• EXERCISE DETAILS: Extract all of the data and reproduce it precisely.

::: INPUT FOR THIS TASK

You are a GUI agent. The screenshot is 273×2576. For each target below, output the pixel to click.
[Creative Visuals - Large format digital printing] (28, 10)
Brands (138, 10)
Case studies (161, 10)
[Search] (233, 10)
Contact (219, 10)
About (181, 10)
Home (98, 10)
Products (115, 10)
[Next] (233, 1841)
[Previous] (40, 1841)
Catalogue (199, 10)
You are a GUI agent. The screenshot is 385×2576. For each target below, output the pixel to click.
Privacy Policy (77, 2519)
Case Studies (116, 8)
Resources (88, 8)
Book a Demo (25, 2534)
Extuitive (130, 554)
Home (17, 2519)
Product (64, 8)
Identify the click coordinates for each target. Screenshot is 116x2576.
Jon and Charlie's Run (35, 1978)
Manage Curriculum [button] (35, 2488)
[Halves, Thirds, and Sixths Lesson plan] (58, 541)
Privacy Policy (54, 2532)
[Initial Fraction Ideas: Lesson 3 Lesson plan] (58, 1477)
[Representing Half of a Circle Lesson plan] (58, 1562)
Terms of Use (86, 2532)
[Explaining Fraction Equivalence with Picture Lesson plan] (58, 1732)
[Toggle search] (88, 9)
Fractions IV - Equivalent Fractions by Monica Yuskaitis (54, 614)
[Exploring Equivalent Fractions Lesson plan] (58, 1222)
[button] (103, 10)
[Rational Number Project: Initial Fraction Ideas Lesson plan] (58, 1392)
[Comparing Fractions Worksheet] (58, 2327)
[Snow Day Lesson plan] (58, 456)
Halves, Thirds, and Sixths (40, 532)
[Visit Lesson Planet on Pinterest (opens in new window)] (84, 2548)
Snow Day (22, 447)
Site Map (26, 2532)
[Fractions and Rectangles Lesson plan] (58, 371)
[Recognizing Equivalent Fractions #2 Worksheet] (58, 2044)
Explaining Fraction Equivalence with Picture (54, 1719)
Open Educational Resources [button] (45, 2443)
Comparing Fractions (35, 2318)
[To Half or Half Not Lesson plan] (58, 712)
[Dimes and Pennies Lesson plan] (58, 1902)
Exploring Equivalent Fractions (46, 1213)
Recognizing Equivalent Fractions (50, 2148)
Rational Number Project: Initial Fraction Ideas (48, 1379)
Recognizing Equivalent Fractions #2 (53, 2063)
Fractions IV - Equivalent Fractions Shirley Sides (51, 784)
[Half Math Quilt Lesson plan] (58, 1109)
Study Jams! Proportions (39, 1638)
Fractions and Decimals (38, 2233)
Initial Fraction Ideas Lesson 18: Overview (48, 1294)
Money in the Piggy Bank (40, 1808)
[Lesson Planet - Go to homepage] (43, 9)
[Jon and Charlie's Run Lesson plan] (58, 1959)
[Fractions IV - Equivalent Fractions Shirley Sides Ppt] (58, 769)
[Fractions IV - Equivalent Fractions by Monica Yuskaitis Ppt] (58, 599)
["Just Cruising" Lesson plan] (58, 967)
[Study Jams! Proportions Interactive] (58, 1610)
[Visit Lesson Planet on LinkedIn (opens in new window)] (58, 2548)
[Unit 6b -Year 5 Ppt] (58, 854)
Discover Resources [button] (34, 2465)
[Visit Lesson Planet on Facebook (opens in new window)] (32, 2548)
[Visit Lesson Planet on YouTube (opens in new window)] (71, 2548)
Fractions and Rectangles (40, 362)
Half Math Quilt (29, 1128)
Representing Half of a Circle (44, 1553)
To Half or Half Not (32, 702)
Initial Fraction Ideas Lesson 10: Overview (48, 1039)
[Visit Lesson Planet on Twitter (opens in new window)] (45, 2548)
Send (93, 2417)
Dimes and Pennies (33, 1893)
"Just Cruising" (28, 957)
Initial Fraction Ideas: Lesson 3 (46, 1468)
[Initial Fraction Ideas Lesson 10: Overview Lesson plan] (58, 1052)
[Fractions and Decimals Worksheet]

::::::

• RESULT FOR THIS TASK:
You are a GUI agent. The screenshot is 273×2576. For each target below, output the pixel to click.
[Creative Visuals - Large format digital printing] (28, 10)
Brands (138, 10)
Case studies (161, 10)
[Search] (233, 10)
Contact (219, 10)
About (181, 10)
Home (98, 10)
Products (115, 10)
[Next] (233, 1841)
[Previous] (40, 1841)
Catalogue (199, 10)
You are a GUI agent. The screenshot is 385×2576. For each target below, output the pixel to click.
Privacy Policy (77, 2519)
Case Studies (116, 8)
Resources (88, 8)
Book a Demo (25, 2534)
Extuitive (130, 554)
Home (17, 2519)
Product (64, 8)
Identify the click coordinates for each target. Screenshot is 116x2576.
Jon and Charlie's Run (35, 1978)
Manage Curriculum [button] (35, 2488)
[Halves, Thirds, and Sixths Lesson plan] (58, 541)
Privacy Policy (54, 2532)
[Initial Fraction Ideas: Lesson 3 Lesson plan] (58, 1477)
[Representing Half of a Circle Lesson plan] (58, 1562)
Terms of Use (86, 2532)
[Explaining Fraction Equivalence with Picture Lesson plan] (58, 1732)
[Toggle search] (88, 9)
Fractions IV - Equivalent Fractions by Monica Yuskaitis (54, 614)
[Exploring Equivalent Fractions Lesson plan] (58, 1222)
[button] (103, 10)
[Rational Number Project: Initial Fraction Ideas Lesson plan] (58, 1392)
[Comparing Fractions Worksheet] (58, 2327)
[Snow Day Lesson plan] (58, 456)
Halves, Thirds, and Sixths (40, 532)
[Visit Lesson Planet on Pinterest (opens in new window)] (84, 2548)
Snow Day (22, 447)
Site Map (26, 2532)
[Fractions and Rectangles Lesson plan] (58, 371)
[Recognizing Equivalent Fractions #2 Worksheet] (58, 2044)
Explaining Fraction Equivalence with Picture (54, 1719)
Open Educational Resources [button] (45, 2443)
Comparing Fractions (35, 2318)
[To Half or Half Not Lesson plan] (58, 712)
[Dimes and Pennies Lesson plan] (58, 1902)
Exploring Equivalent Fractions (46, 1213)
Recognizing Equivalent Fractions (50, 2148)
Rational Number Project: Initial Fraction Ideas (48, 1379)
Recognizing Equivalent Fractions #2 (53, 2063)
Fractions IV - Equivalent Fractions Shirley Sides (51, 784)
[Half Math Quilt Lesson plan] (58, 1109)
Study Jams! Proportions (39, 1638)
Fractions and Decimals (38, 2233)
Initial Fraction Ideas Lesson 18: Overview (48, 1294)
Money in the Piggy Bank (40, 1808)
[Lesson Planet - Go to homepage] (43, 9)
[Jon and Charlie's Run Lesson plan] (58, 1959)
[Fractions IV - Equivalent Fractions Shirley Sides Ppt] (58, 769)
[Fractions IV - Equivalent Fractions by Monica Yuskaitis Ppt] (58, 599)
["Just Cruising" Lesson plan] (58, 967)
[Study Jams! Proportions Interactive] (58, 1610)
[Visit Lesson Planet on LinkedIn (opens in new window)] (58, 2548)
[Unit 6b -Year 5 Ppt] (58, 854)
Discover Resources [button] (34, 2465)
[Visit Lesson Planet on Facebook (opens in new window)] (32, 2548)
[Visit Lesson Planet on YouTube (opens in new window)] (71, 2548)
Fractions and Rectangles (40, 362)
Half Math Quilt (29, 1128)
Representing Half of a Circle (44, 1553)
To Half or Half Not (32, 702)
Initial Fraction Ideas Lesson 10: Overview (48, 1039)
[Visit Lesson Planet on Twitter (opens in new window)] (45, 2548)
Send (93, 2417)
Dimes and Pennies (33, 1893)
"Just Cruising" (28, 957)
Initial Fraction Ideas: Lesson 3 (46, 1468)
[Initial Fraction Ideas Lesson 10: Overview Lesson plan] (58, 1052)
[Fractions and Decimals Worksheet]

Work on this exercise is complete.